I usually find that giving attention to these kind of tantrums tend to make them longer as well ~ although it's taken me a while lol I'm one to "talk it out" use logic to fix the situation but it really just doesn't work well for us.
I tell her, I understand your upset, and when you calm down and you're ready to read books let me know. (This happens when it's time to put jammies on and get ready to go to bed) In a few minutes I'll hear her calm down and then a couple minutes later she usually comes out with her jammies on ready to pick 2 books.
I also think that sometimes she just needs to release a bunch of energy before she can get slowed down enough to sleep. Because once she calms down she almost always falls asleep in a couple minutes. (both her dad and I both have issues sleeping because our "brains won't slow down" ~ so I can see that for her).
We also have a very early bedtime. We start at 7pm (she's 3), and she's almost always asleep by 8pm. She refuses to take a nap and wakes up at 7am no matter what time she goes to sleep, so for us earlier is better to go to bed. If she stays up late the tantrum is more likely to happen ~ overtired I think.
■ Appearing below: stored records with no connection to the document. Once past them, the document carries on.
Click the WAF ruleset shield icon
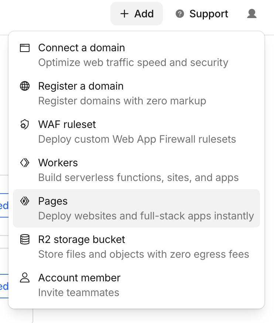Image resolution: width=274 pixels, height=323 pixels. [24, 124]
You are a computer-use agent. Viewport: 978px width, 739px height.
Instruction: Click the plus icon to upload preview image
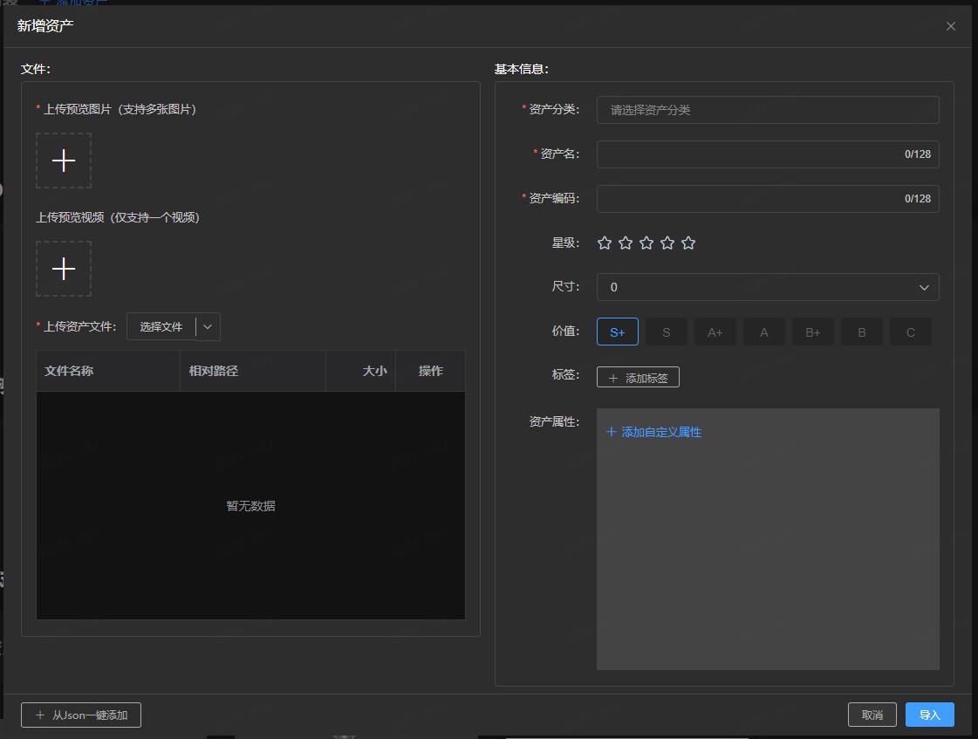(64, 161)
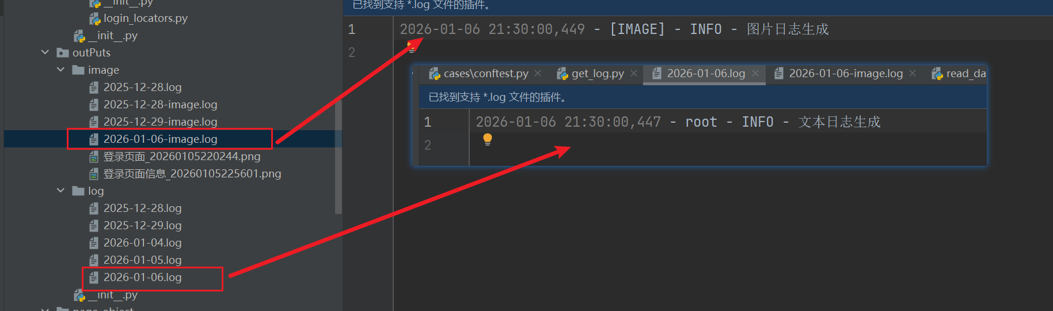Collapse the log folder chevron
Screen dimensions: 1053x311
pyautogui.click(x=61, y=191)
Is she on a normal sleeping schedule? sometimes when that is disrupted their bodies do not react well and they become very irritated. My daughter was one that had to be kept on her normal sleep schedul no matter what we had to do, or she was crazy for the entire night! If we kept her up past her normal bedtime or if we tried to put her to sleep somewhere besides her own bed it was usually a very long night of whining, crying etc...
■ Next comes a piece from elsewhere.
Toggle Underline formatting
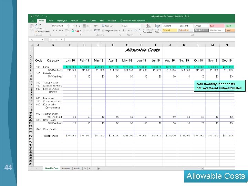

You need to look at the whole situation to really know what to do next time! Good luck and have patience, they are only young for a short time!!!
I've never had this experience, so I'm not much help - other than to odd something different to the mix. I've always laid down with the kids until they were asleep. Similar to family bed, but theirs. They sometimes come into my bed if they wake in the night, but I'm okay with that. I've always felt different than others in teaching little ones to 'sleep alone'. Why would I expect him/her to want to be alone in the night when they've been with someone all day long. It just didn't make sense to me :)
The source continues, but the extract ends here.